- [EXTRACTED TEXT]:
For the final two legs of my tour of Scotland, I will head south and east – first, in this column, to the Central Belt, including the cities of Glasgow and Edinburgh, and then, in the next issue, to the Borders. As a reminder, these columns on Scotland are dedicated to the memory of Katharine MacDonald (1976-2022), an old friend, outstanding archaeologist, and proud Scotswoman.
GLASGOW AND STRATHCLYDE
Current Archaeology’s visits to this part of Scotland have, it is fair to say, been infrequent and, to use an archaeological turn of phrase, unstratified. There are some great sites and finds, but no consistent story to be told. Heading broadly west to east seems easiest, so I will begin on the Isle of Arran, whose prehistoric settlements were explored in CA 83 (August 1982), then specifically the prehistoric stone circles of Machrie Moor in CA 176 and 294 (November 2001 and September 2014). Those interested more generally in the prehistoric and later landscape archaeology of this part of Scotland should also examine CA 138 (April/May 1994), which explores the recessed platforms found in quantity in this area.
To take a complete turn of topic, my next visit is to Pollphail – a short hop geographically north across the Firth of Clyde but a world, and millennia, away. Pollphail is home to an abandoned 1970s settlement, a legacy of the early optimism of the North Sea oil boom. It featured in CA 243 (June 2010) in one of the most unusual, and most recent, sites yet visited by the magazine. The location is an eerie one, more akin to the set of a zombie movie than an archaeological site, even more so given its atmospheric coastal setting.
CA 138 explored the recessed platforms of western Scotland, particularly in and around the Firth of Clyde, while CA 243 delved into more recent archaeology in the area at of the abandoned 1970s settlement of Pollphail, a legacy of the early optimism of the North Sea oil boom.

- [RAW RECORDS]:
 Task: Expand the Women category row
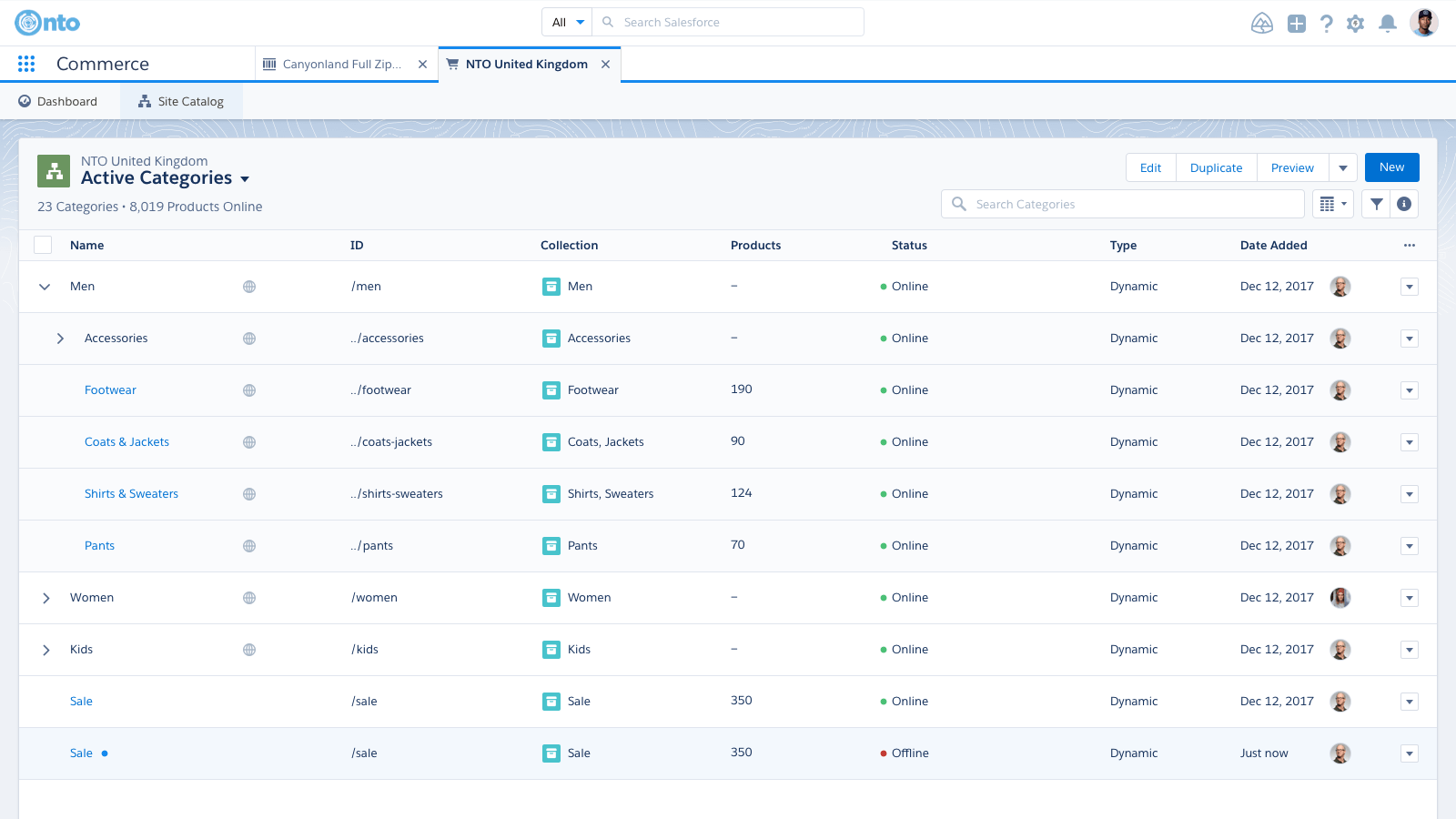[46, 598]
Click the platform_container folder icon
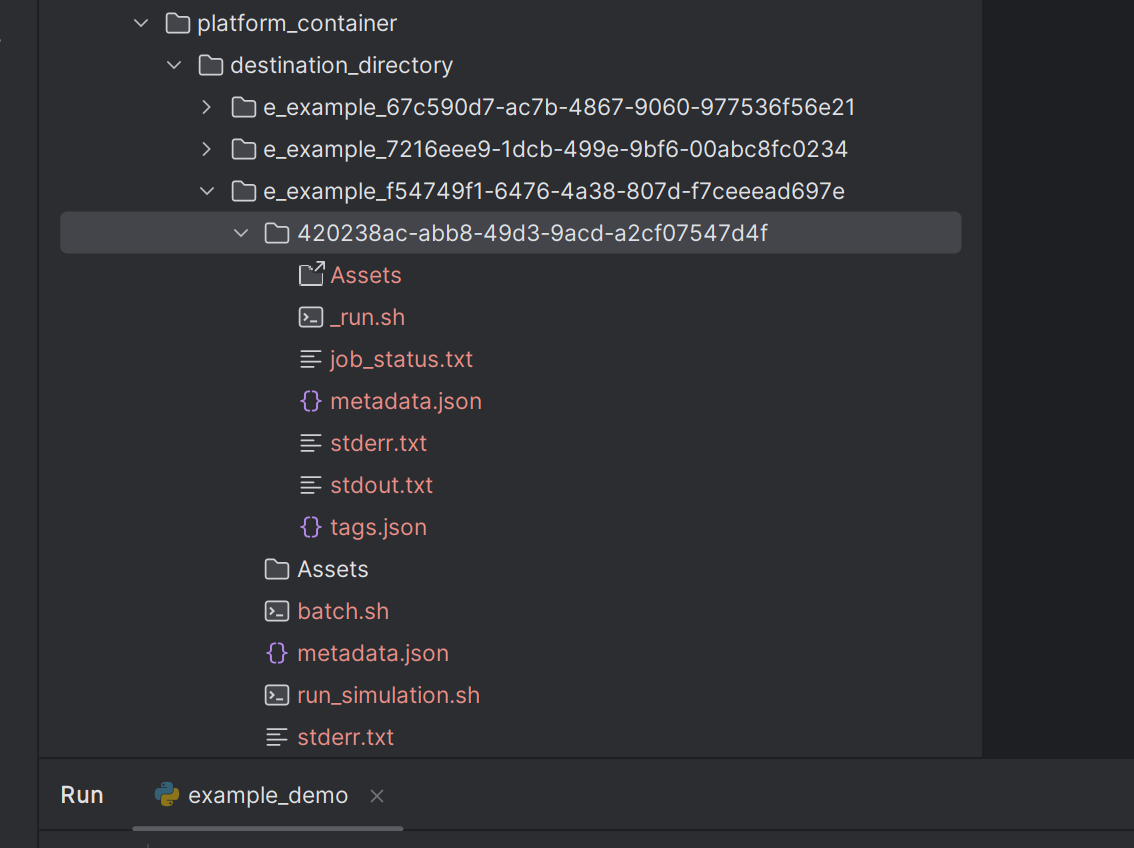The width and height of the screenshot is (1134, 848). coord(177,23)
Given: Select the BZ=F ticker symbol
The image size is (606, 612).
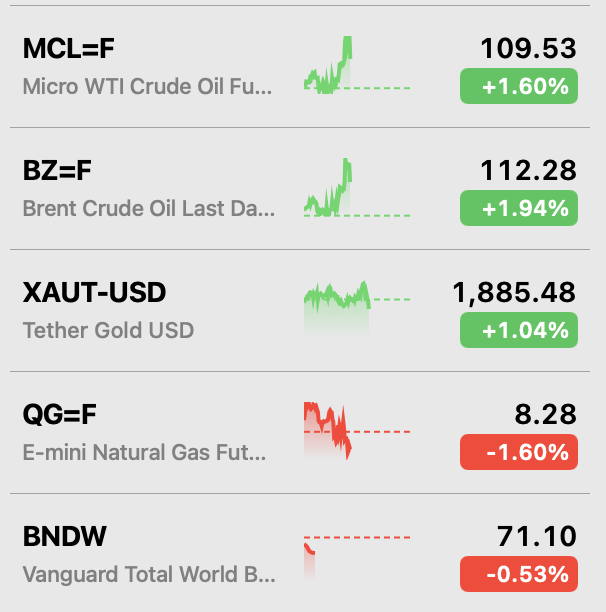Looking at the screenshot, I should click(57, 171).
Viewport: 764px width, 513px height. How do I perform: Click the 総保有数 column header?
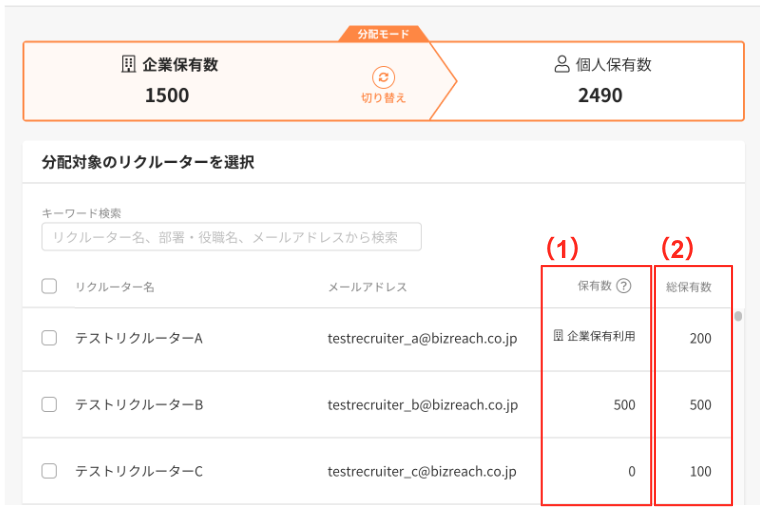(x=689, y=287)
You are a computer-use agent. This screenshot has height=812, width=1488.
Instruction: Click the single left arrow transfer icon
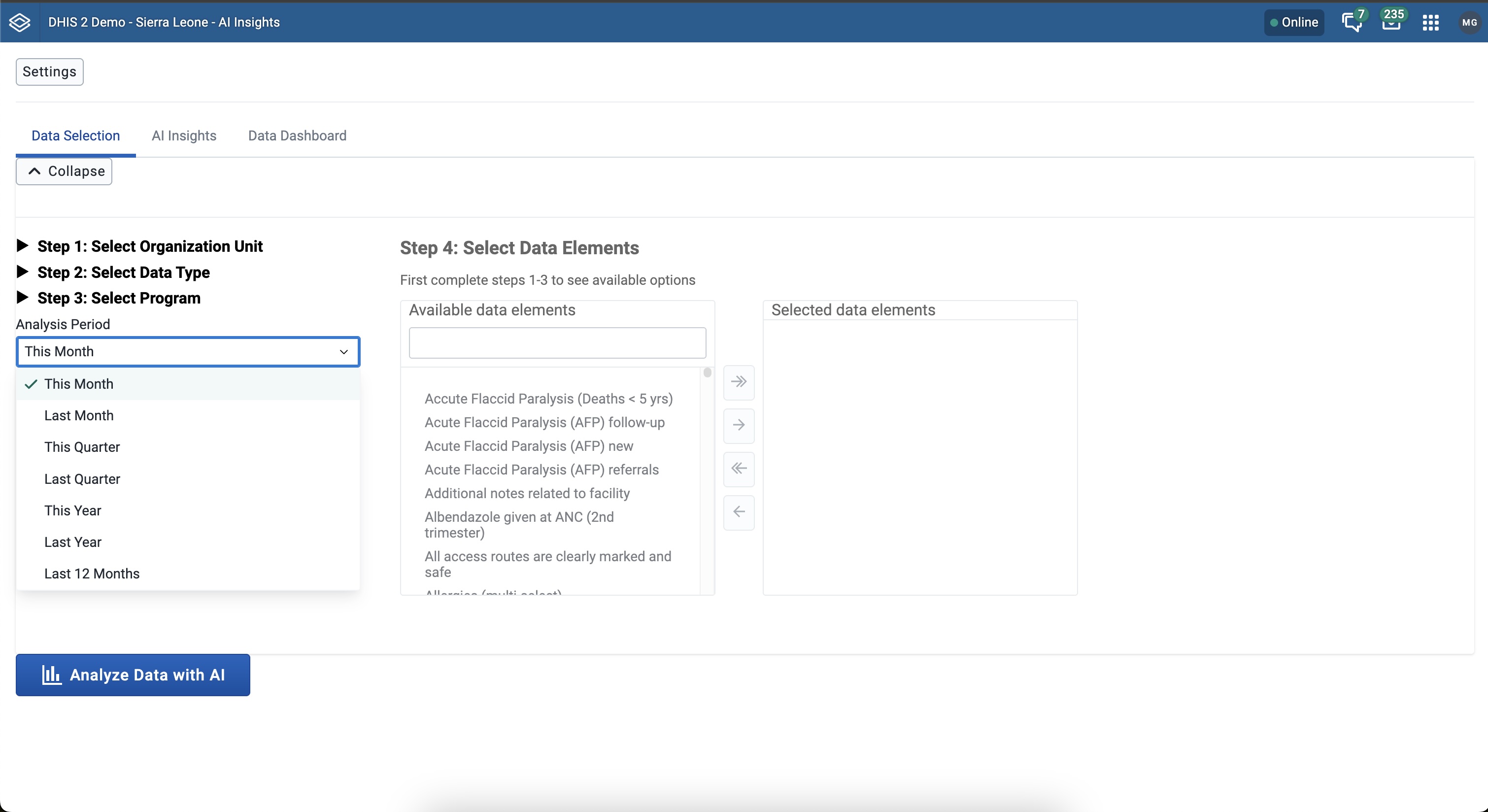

- [WHAT TO DO]: Copy the column on Scotland's Central Belt from "To take a complete" to "atmospheric coastal setting.", but swap "zombie movie" for "ghost story".

- [THE SOLUTION]:
To take a complete turn of topic, my next visit is to Pollphail – a short hop geographically north across the Firth of Clyde but a world, and millennia, away. Pollphail is home to an abandoned 1970s settlement, a legacy of the early optimism of the North Sea oil boom. It featured in CA 243 (June 2010) in one of the most unusual, and most recent, sites yet visited by the magazine. The location is an eerie one, more akin to the set of a ghost story than an archaeological site, even more so given its atmospheric coastal setting.